Characterization of Thiomuscimol: A Novel Small Molecule Pyroptosis Inhibitor

Abstract

Pyroptosis, a form of pro-inflammatory programmed cell death mediated by caspase- 1 and dependent on gasdermin D, is a crucial element of the innate immune response. Pyroptosis arises from activation of sensor proteins which respond to threats to host health, leading to the formation of multiprotein complexes known as inflammasomes that induce production of pro-inflammatory cytokines. The downstream effects of pyroptosis such as cell rupture and the release of inflammatory signals are implicated in the progression of a number of diseases, indicating that having the ability to control pyroptosis has great therapeutic potential. GABAA receptor agonist muscimol inhibits pyroptotic lysis. The goal of this thesis was to better understand the mechanism of the muscimol analog thiomuscimol, which inhibits pyroptosis in a unique manner. We used Salmonella typhimurium and anthrax lethal toxin as pyroptosis inducers, and we identified the target concentrations of thiomuscimol and that the effects of thiomuscimol were not due to cytotoxicity nor were boosted by a pretreatment.
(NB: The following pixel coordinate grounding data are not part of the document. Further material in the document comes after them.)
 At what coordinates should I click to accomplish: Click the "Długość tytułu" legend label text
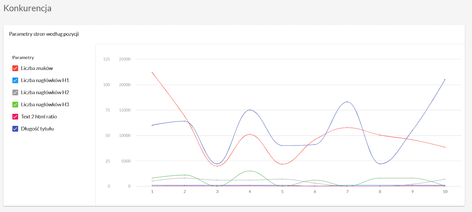(x=37, y=129)
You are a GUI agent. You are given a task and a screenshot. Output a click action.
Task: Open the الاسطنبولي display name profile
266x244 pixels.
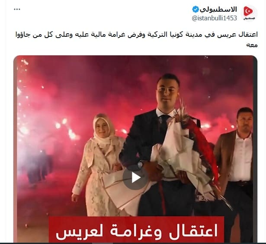pos(218,10)
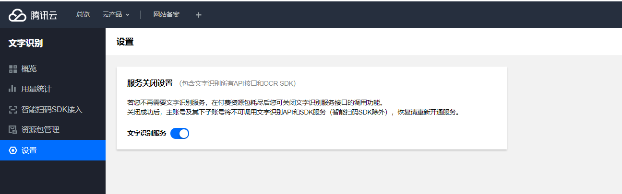Image resolution: width=622 pixels, height=194 pixels.
Task: Expand the chevron arrow next to 云产品
Action: pyautogui.click(x=128, y=15)
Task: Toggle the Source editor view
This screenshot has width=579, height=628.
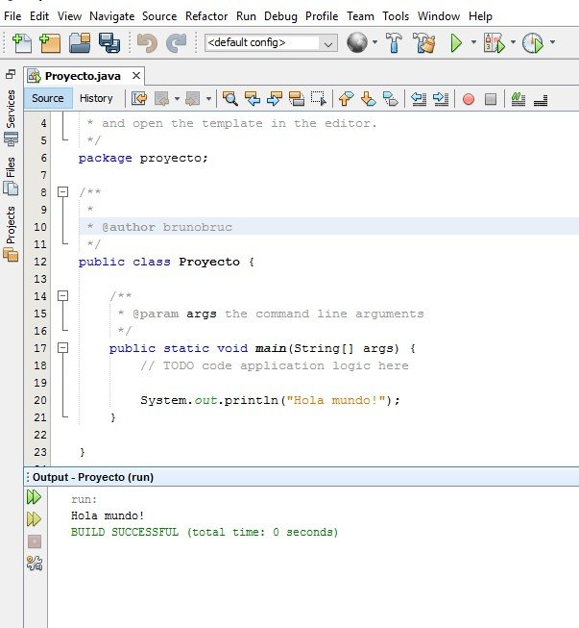Action: (x=48, y=98)
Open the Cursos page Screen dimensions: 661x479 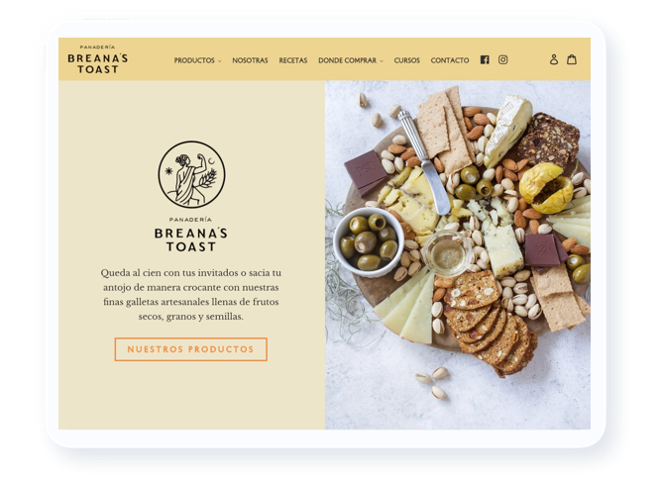coord(406,60)
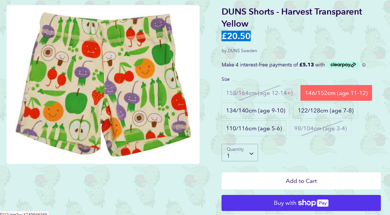Select size 146/152cm (age 11-12)
The width and height of the screenshot is (390, 215).
click(336, 93)
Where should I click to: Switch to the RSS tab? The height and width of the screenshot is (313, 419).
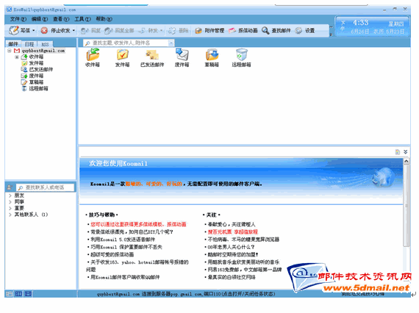coord(45,44)
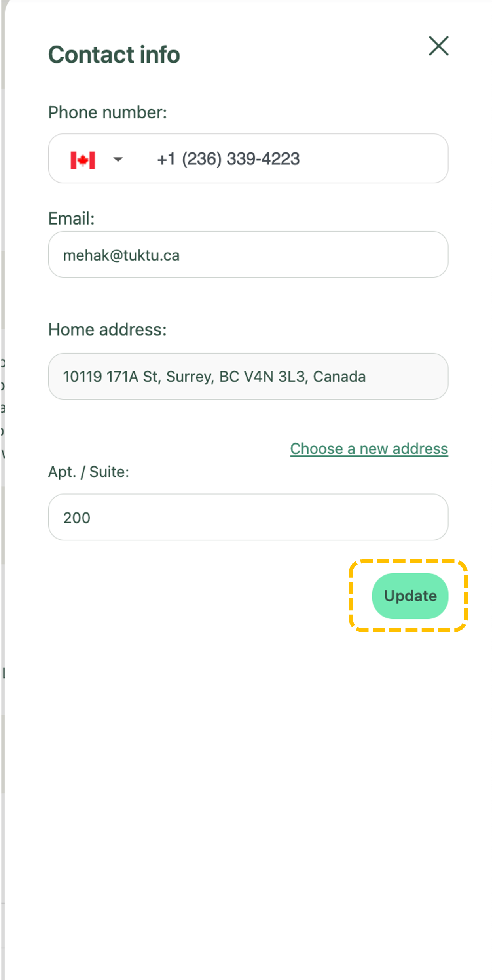Screen dimensions: 493x980
Task: Click the mehak@tuktu.ca email text
Action: 121,255
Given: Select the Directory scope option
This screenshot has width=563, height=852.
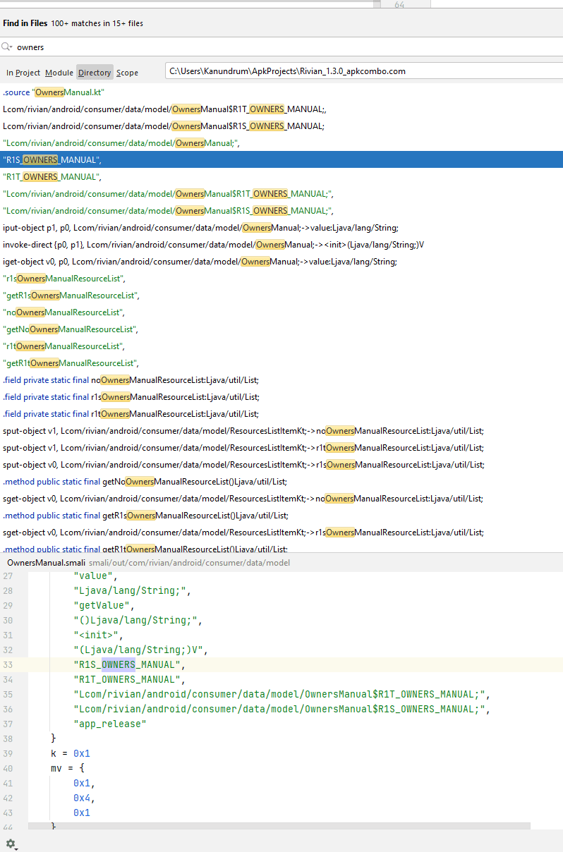Looking at the screenshot, I should click(95, 72).
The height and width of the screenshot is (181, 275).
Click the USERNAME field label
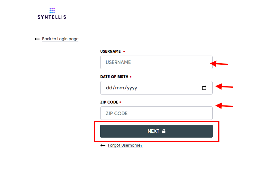pos(111,51)
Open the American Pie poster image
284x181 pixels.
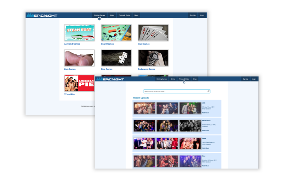(79, 83)
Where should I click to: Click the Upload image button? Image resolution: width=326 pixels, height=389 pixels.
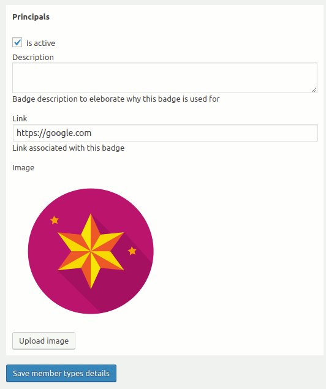44,341
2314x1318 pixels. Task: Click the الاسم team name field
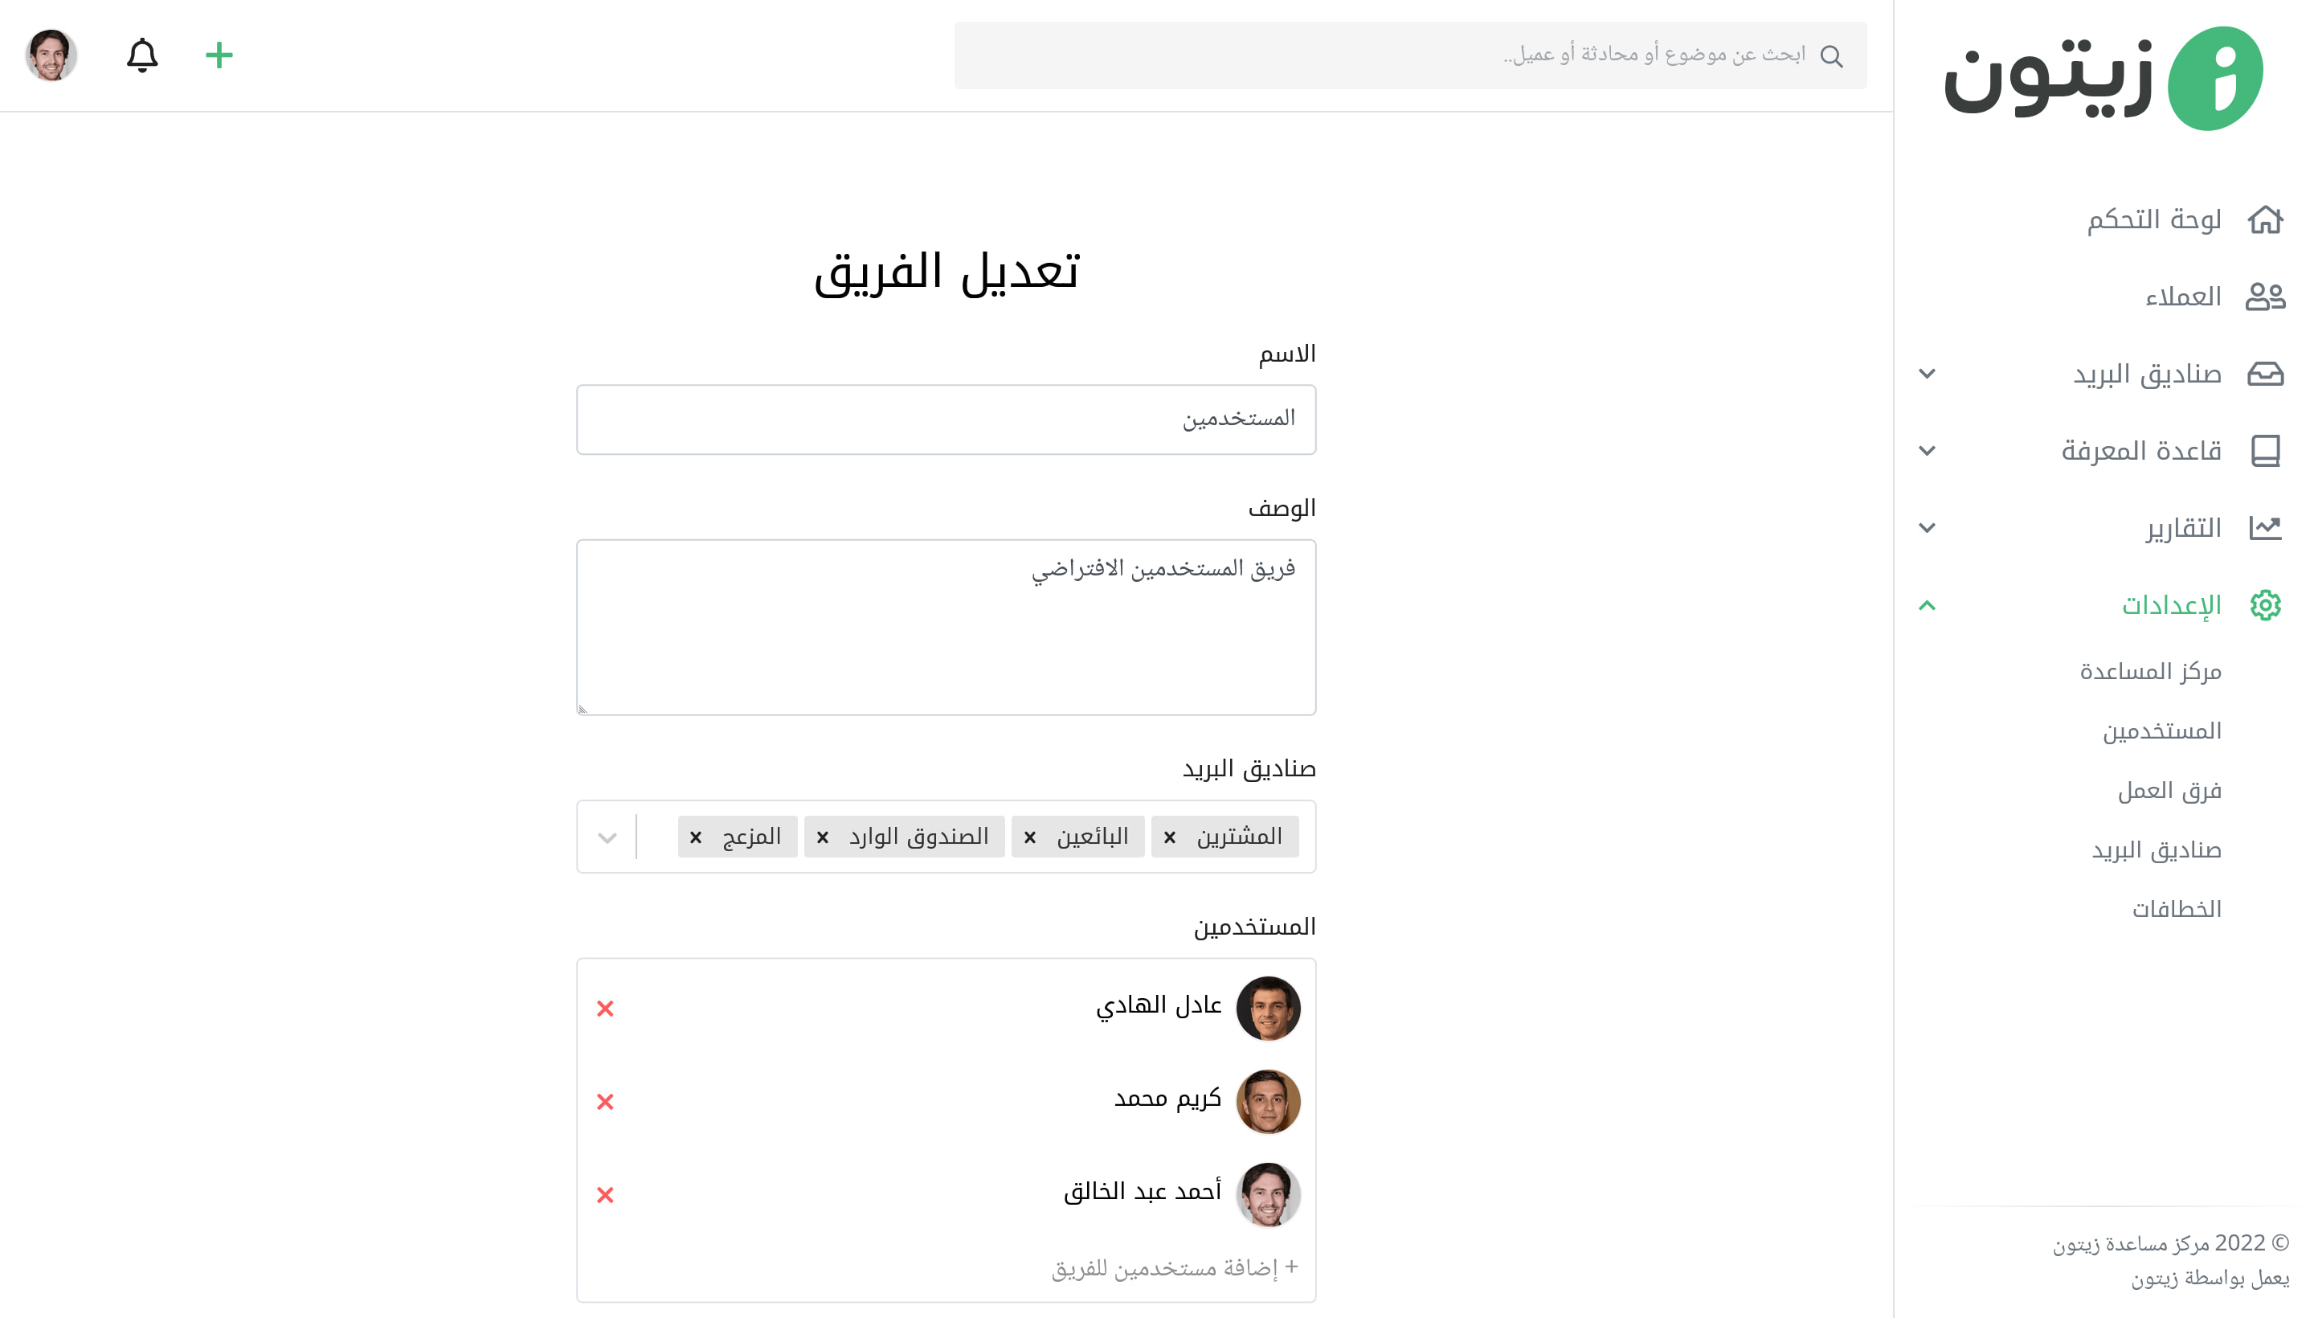[x=946, y=419]
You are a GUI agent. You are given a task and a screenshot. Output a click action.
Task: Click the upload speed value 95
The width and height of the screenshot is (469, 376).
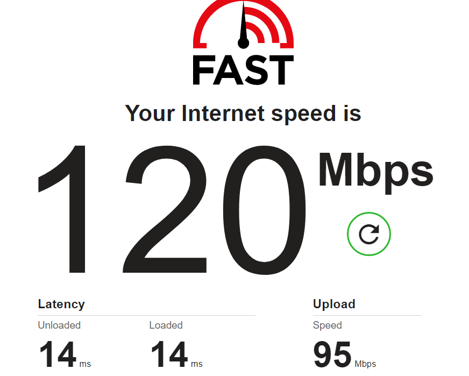tap(332, 354)
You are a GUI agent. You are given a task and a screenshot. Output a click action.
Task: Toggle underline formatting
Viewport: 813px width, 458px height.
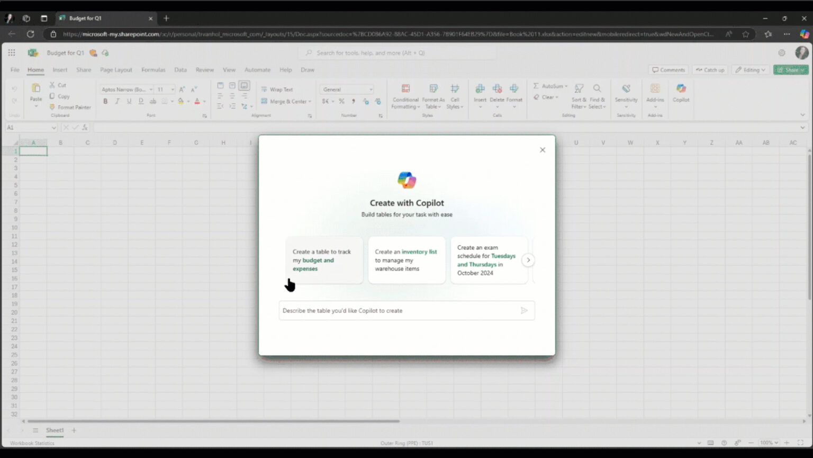point(129,101)
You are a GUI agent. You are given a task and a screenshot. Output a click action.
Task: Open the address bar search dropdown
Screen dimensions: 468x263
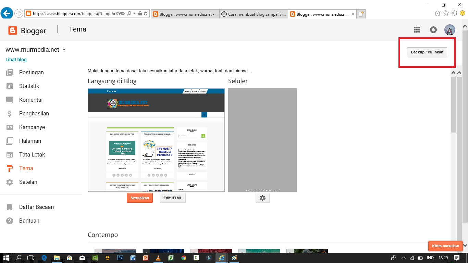[x=130, y=14]
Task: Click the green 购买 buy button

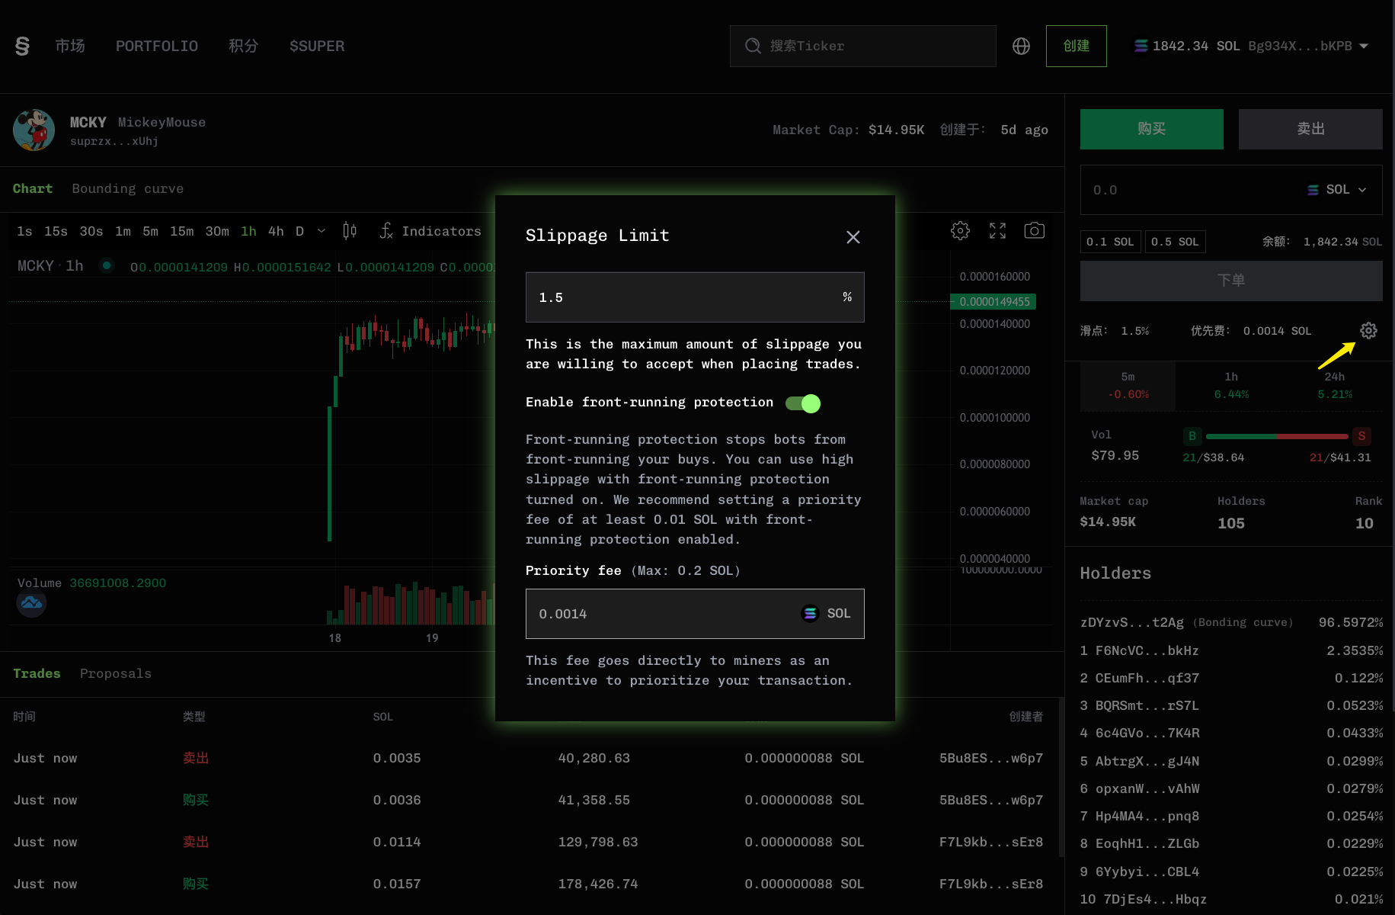Action: [1151, 129]
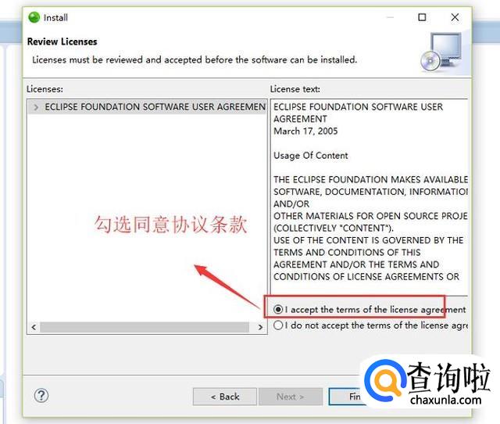
Task: Click the 'Review Licenses' heading
Action: click(x=63, y=41)
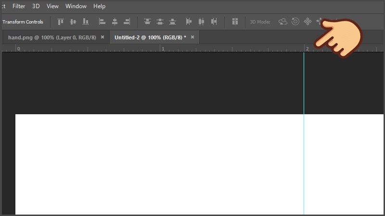Click the Align bottom edges icon

point(86,22)
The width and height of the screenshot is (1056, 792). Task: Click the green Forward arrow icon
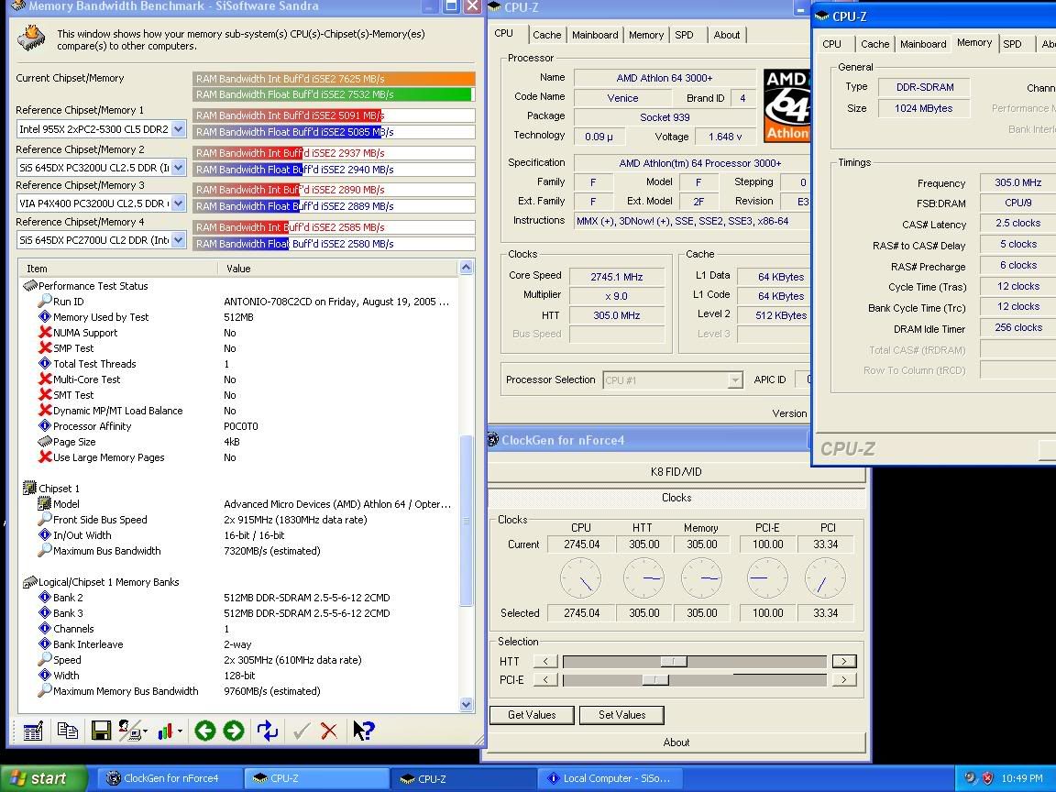point(234,731)
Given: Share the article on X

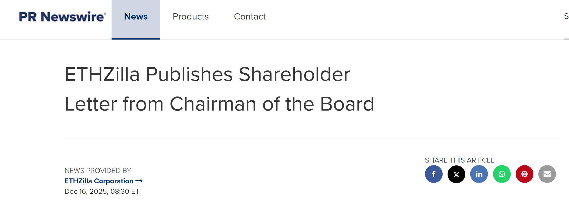Looking at the screenshot, I should 456,174.
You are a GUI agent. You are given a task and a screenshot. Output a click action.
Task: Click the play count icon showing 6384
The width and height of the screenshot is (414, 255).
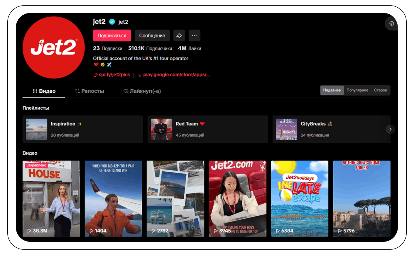coord(278,231)
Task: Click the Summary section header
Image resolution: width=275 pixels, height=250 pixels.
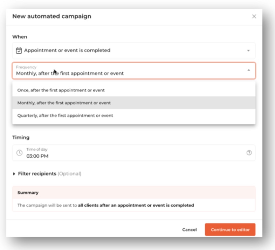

Then we determined that thiomuscimol binds in a reversible manner, and that it inhibits caspase-3 in addition to caspase-1.Finally, we determined that thiomuscimol is capable of both diffuse active caspase-1 inhibition as well as foci-bound caspase-1 inhibition. Together, these results provide insight into thiomuscimol’s mechanism, contributing to the understanding of small molecule pyroptosis inhibition.